When Windows is running, there are two folders on your machine for temporary files: one is for Windows itself and the other is for your user account.

Some Windows processes place files in the temporary folders, and as a result these files are continually in use. Some of the disk activity that you’re seeing is simply due to Windows itself reading and writing to those files more-or-less constantly as it runs.

Moving the Windows temporary files into RAM requires that you have enough RAM. You’ve already become dependent on the amount of RAM that you have by removing the paging file.
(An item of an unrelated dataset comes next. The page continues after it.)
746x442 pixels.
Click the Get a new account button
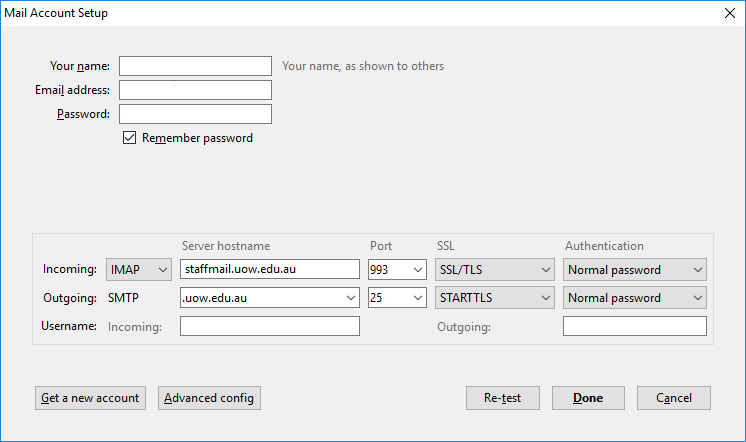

Moving the files will make things worse because it’s actually going to reduce the amount of RAM available to Windows.

You’re going to trade in some of that RAM for something called a RAMdisk.

Using RAM as disk

Get and install what’s called RAMdisk software. This will take a portion of your computer’s RAM and make it appear as if it were a hard drive.

Now, I can’t say how big you should make it. The size that you ultimately settle on might be determined by trial-and-error; you want the dedicated RAM to be big enough to hold the temporary files that it needs to hold while you’re running Windows, yet small enough that it’s not impacting the overall RAM that the system has available.

Then, you can change the temporary folder settings for both Windows and your login accounts to that newly created RAM drive. I have an article, “How to change the location of Windows temporary files?” that should walk you through that.

Like I said, it will probably get rid of about 90% of the activity that you’re seeing, but I’m just not convinced that doing this will help.

An Active Hard DIskHard drives wear out

Your question is based on the assumption that using the hard disk wears it out.

While your hard disk will wear out eventually, you have to remember that hard disks fail for many other reasons: overheating, getting bumped, power problems, manufacturing defects, and more. The only way to avoid hard drive failure is to turn the computer off completely1.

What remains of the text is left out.